Los mexicanos votaron el 1 de julio con entusiasmo y esperanza por una transformación política y lo hicieron con conciencia plena de los riesgos en los que incurrían y también calculando las posibilidades de transformación que un nuevo gobierno podía ofrecer. No lo hicieron con oscuridad ni resignación, sino con esperanza. Es de celebrarse que, ciudadanos con baja participación política, como lo demuestra el informe país sobre la calidad de la ciudadanía en México, publicado por el INE y el Colegio de México1, encontraran que su práctica política más importante (participar con opiniones en las redes sociales) podía transformar la realidad. El voto por López Obrador es un sufragio democráticamente obtenido y con un anhelo muy alto de que las cosas cambien.

No estamos, a mi parecer, ante una regresión autoritaria tradicional, aunque muchos hayan dicho que el de AMLO es un gobierno que restaurará al viejo PRI. Lo nuevo en México se procesa con antiguos participantes del sistema político pero reconfigurados y con un renovado mandato. Se trata, por así decirlo, de un elemento viejo y nuevo, un gobierno añoso y a la par, joven, pues MORENA solo tiene cuatro años de haberse instituido como partido.

Lo que ocurre en este proceso es aquello que el politólogo argentino Guillermo O'Donnell llamaba la democracia delegativa; una forma de gobierno que, a diferencia de la democracia representativa, le otorga al líder una capacidad de decidir como mejor le parezca lo que él considera que es conveniente para el país en un momento determinado. A diferencia de la democracia representativa, en donde las decisiones se dividen, se controlan y se construyen a través de complejas negociaciones y se avanza de forma incremental, en la delegativa se mantiene el carácter democrático del sistema, pero el líder delegativo concentra un mandato que puede administrar con enorme discrecionalidad y por supuesto, puede rechazar los controles tradicionales de las instituciones que puedan significar una traba o un obstáculo a su proyecto político.
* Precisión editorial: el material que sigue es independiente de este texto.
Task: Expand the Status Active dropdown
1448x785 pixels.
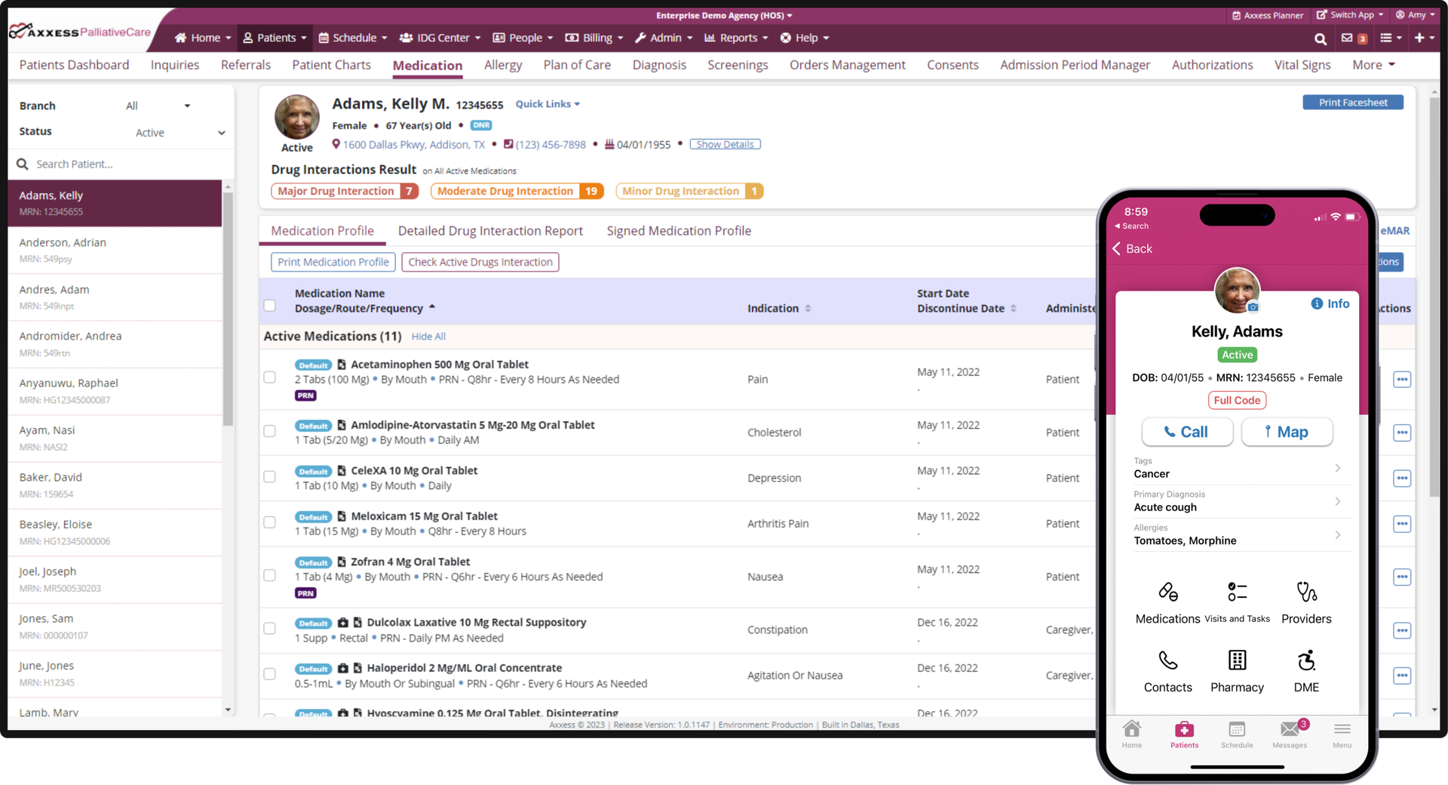Action: pyautogui.click(x=179, y=133)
Los líderes delegativos son producto, recordaba O´Donnell, de graves crisis de las democracias representativas y creo que, en México, por la profundidad del desprestigio institucional, se reúnen estas características. López Obrador recibe el poder delegado por el soberano y a partir de ahí construye un mandato en el cual todo está supeditado a su persona. El partido político que tiene mayoría en las dos cámaras depende directamente de él y los nombramientos de los principales funcionarios del Estado son producto de una autoridad delegada del líder.
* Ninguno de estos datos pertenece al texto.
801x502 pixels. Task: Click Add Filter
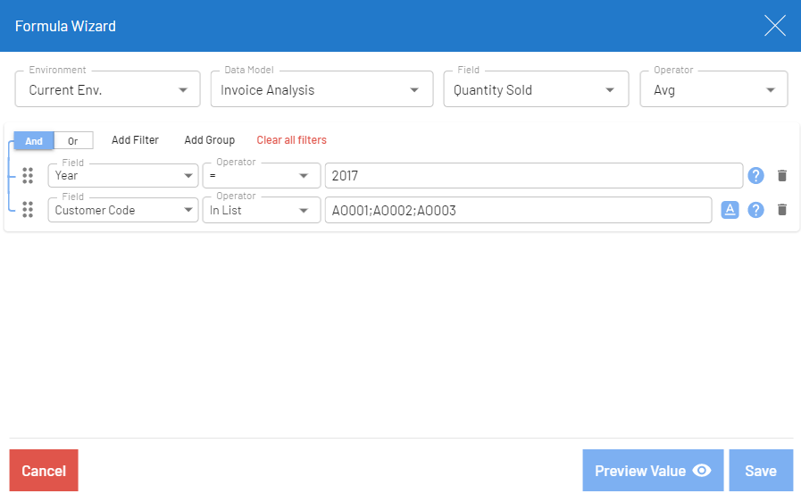(x=135, y=140)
Sin embargo, de acuerdo con O´Donell, este tipo de democracia tiene sus riesgos, pues los líderes delegativos pueden pasar rápidamente de una alta popularidad a una generalizada impopularidad, debido a que las enormes expectativas de transformación, generalmente se encuentran con obstáculos económicos y sociales que no dependen del presidente, o bien, puesto que ha renunciado, por su propia lógica, a todo tratamiento de mediación institucional, empieza a establecer relaciones informales con grupos económicos o mediáticos, abriendo así la posibilidad de acuerdos inconfesables que pueden no involucrarlo económicamente a él de forma directa, pero muchos de ellos se hacen en su nombre para conseguir sumisión y colaboración a cambio de privilegios. 
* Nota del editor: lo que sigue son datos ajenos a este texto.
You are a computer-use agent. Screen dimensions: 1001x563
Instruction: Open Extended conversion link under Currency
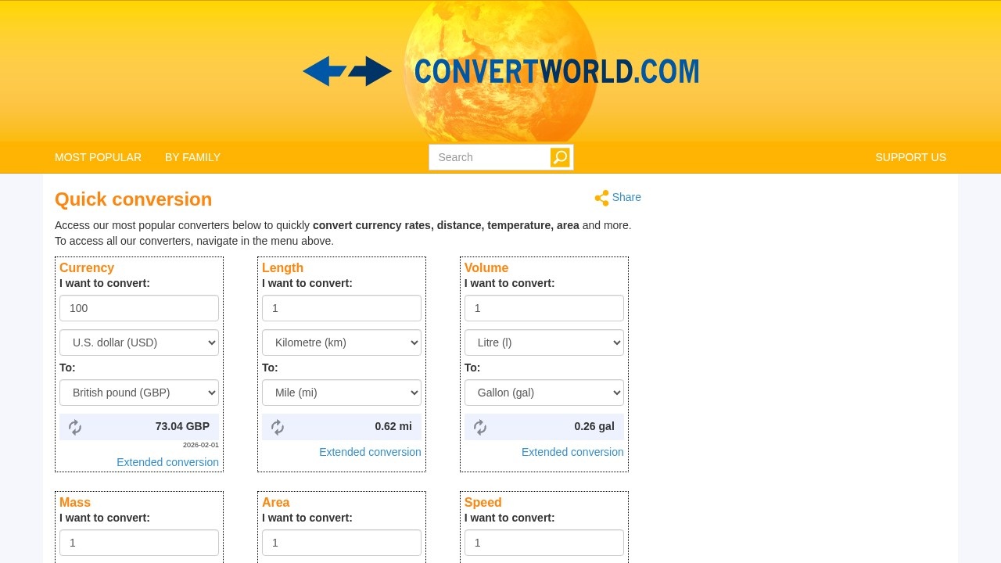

La democracia delegativa abre una oportunidad y esconde algunos riesgos. Una encuesta del periódico Reforma2 demuestra que el ciudadano está dispuesto a conceder al próximo presidente la razón en prácticamente todas las materias que ha propuesto: reducir el sueldo de funcionarios y quitar pensiones de los expresidentes le da niveles del 90% de aprobación. Pero hay algo en lo que no logra convencer a la población, aun cuando se viva la luna de miel de los líderes delegativos, y es que el 50% considera que es una mala idea perdonar a los criminales y solamente un 31% cree que este planteamiento puede sacar al país de la grave crisis de inseguridad en la que vivimos. Me parece, en consecuencia, que al igual que ocurrió con Felipe Calderón y Enrique Peña Nieto, el juicio popular sobre el gobierno de López Obrador irá más allá de la venta de aviones o mudar la residencia presidencial de los Pinos y será, efectivamente, su capacidad de reducir el impacto de los criminales en la vida del país. De momento, el 62% tiene una muy buena opinión de AMLO y el 58% dice tener mucha confianza en su gabinete. Son números alentadores que, bien administrados, podrían generar las condiciones para una gran transformación del país. Pero las oportunidades políticas son como el penalti en el fútbol: la expectativa del gol es alta pero un error grave puede llevar a la depresión colectiva porque al próximo presidente se le delegó todo el poder y toda la esperanza.